§ **YOUR ASSIGNMENT**
Only the lines that hold "agent" should be in the answer, each copied from the data below.

§ **DATA FOR ANALYSIS**

::::

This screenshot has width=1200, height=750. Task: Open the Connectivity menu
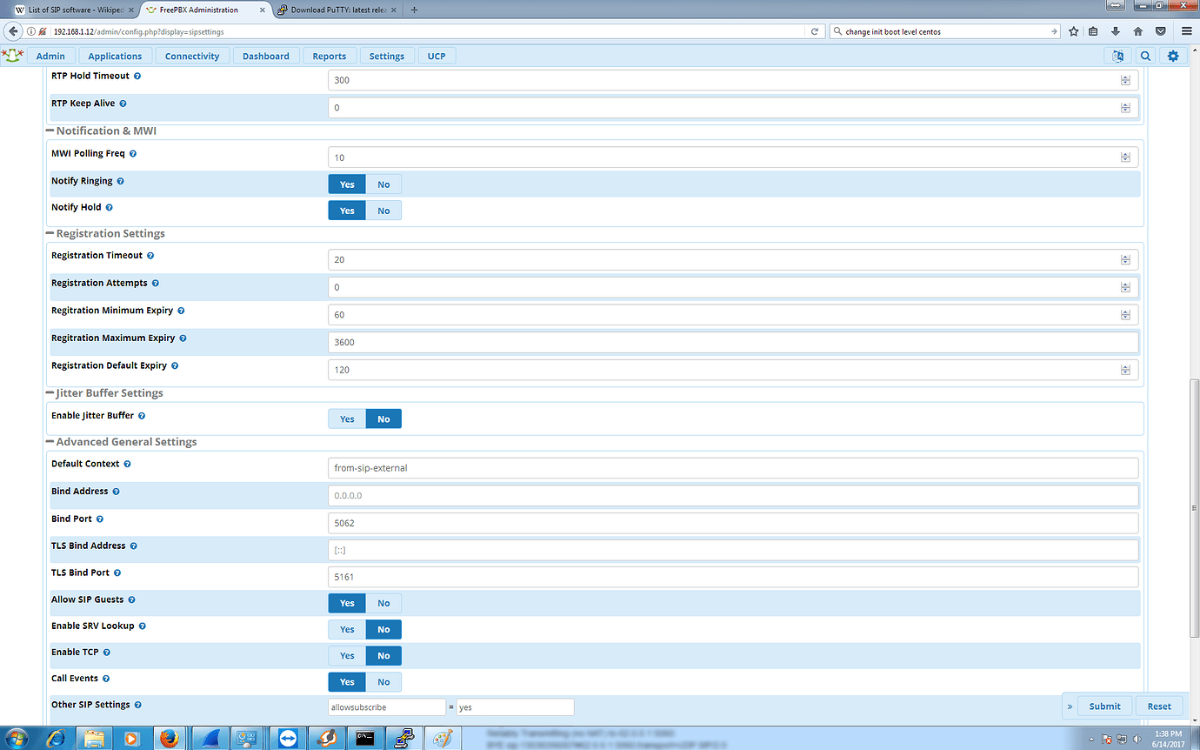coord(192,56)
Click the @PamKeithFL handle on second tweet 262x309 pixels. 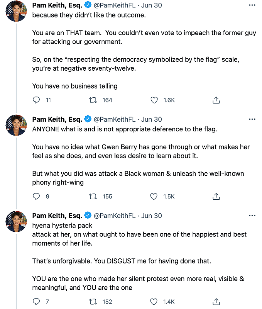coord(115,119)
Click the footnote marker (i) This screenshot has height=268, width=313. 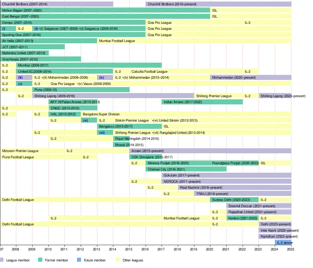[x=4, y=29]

::::

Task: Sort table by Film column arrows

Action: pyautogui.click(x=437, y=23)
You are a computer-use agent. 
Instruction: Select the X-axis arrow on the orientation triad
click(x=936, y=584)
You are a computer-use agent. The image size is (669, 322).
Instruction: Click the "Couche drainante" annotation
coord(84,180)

::::

§ **RESPONSE FOR THIS EXERCISE**
You are a computer-use agent. 
You are a computer-use agent. The image size is (669, 322).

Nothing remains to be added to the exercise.